While we await the development of validated PD endpoints, pediatric pharmaceutical trials will continue to be conducted. Appropriate, achievable, and clinically meaningful endpoints for these trials remain a challenge for the FDA and the pharmaceutical industry. Even large pharmaceutical companies have a limited number of highly qualified pediatric experts; this is also true of the FDA and other international regulatory agencies. This is especially important since a significant proportion of pediatric trials fail because of poorly chosen clinical endpoints.3 It is imperative that the FDA and industry representatives consult more extensively with pediatric experts early in the clinical trial design process. Grants from the FDA to the Institute for Advanced Clinical Trials for Children (IACT) and Duke University may help to provide some additional expertise in selecting clinical endpoints.4 However, it will be important to engage the wider pediatric academic community in this effort and pediatric academicians must be eager and willing to participate.
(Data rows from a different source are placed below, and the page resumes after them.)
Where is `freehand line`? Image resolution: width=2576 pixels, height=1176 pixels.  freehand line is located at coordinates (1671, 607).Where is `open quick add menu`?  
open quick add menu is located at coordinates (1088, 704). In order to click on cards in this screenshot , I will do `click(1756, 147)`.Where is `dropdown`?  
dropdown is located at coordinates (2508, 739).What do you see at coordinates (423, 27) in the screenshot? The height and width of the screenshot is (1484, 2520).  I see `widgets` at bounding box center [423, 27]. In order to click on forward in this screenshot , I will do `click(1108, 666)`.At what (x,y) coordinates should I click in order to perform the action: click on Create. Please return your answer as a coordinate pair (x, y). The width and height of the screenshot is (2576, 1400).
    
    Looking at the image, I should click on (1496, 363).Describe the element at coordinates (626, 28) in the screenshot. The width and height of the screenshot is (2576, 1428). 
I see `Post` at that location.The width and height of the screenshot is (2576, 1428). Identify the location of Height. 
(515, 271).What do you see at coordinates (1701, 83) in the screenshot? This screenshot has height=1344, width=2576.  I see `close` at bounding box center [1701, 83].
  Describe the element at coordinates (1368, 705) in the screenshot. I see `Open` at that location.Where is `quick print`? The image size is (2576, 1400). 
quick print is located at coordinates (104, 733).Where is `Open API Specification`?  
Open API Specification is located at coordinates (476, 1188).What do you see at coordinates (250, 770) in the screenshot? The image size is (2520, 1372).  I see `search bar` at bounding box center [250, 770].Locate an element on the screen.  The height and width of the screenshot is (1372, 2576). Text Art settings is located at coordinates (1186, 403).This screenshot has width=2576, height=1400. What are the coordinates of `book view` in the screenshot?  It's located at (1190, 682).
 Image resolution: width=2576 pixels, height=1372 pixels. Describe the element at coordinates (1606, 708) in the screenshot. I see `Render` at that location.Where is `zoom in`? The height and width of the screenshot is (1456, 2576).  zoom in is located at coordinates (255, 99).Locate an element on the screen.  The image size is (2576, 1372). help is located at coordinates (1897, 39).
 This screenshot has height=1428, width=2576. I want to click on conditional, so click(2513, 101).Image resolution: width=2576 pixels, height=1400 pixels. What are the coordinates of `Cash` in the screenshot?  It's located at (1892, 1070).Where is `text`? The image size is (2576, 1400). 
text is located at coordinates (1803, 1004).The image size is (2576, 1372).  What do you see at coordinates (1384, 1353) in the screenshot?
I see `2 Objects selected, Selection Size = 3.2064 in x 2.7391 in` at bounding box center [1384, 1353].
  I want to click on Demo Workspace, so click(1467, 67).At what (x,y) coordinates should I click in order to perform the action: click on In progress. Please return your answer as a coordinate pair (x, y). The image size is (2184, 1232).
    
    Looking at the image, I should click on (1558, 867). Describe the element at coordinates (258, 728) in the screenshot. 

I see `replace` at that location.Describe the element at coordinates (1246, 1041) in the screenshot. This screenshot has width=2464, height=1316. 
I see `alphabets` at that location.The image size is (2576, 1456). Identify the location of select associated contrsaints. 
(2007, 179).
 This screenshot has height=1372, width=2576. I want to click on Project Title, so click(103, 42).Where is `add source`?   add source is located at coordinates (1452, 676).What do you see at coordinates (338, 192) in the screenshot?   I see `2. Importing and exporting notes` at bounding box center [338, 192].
In addition to clinical endpoints, another significant challenge for pediatric drug trials is the need for many sites (often in multiple countries) in order to recruit sufficient subjects. These multisite trials are often constructed de novo for each new pediatric trial, adding complexity, cost, and time for study completion. Moreover, it is common to find that a significant percentage of sites engaged in a pediatric trial never recruit a single subject. Fortunately, two new networks have been created to serve as a multisite, multinational platform for pharmaceutical trials: one in Europe (European Clinical Trials for Children Consortium) and one in the US (IACT).5,6 These two new networks are highly promising initiatives to increase the efficiency of conducting pediatric drug trials in multiple countries simultaneously. However, the pharmaceutical industry must begin to place their trials in these networks so they can be continuously refined and improved. Similarly, since the legislation is facilitating the conduct of more clinical trials, academic sites must be willing to participate in these networks and conduct high-quality studies in a highly efficient manner.

We all share the goal of bringing effective new therapies to children as quickly as possible. Improvements in speed and efficiency will require developing and validating PD endpoints, choosing more robust clinical endpoints, and engaging multiple sites in multiple countries simultaneously. Although the involvement of the pediatric academic community is crucial to these efforts, academic investigators have not always been highly supportive of these activities. While this has been slowly changing for the better, there is still progress that needs to be made. This includes training a sufficient number of pediatric trialists across multiple subspecialties (e.g., workforce development), valuing and rewarding the contributions of faculty members who conduct pediatric multicenter pharmaceutical trials, and ensuring an efficient contract and institutional review process. By partnering with industry and the regulatory agencies, the pediatric academic community’s wealth of talent, expertise, and commitment can greatly improve the process of bringing new drugs and devices to children.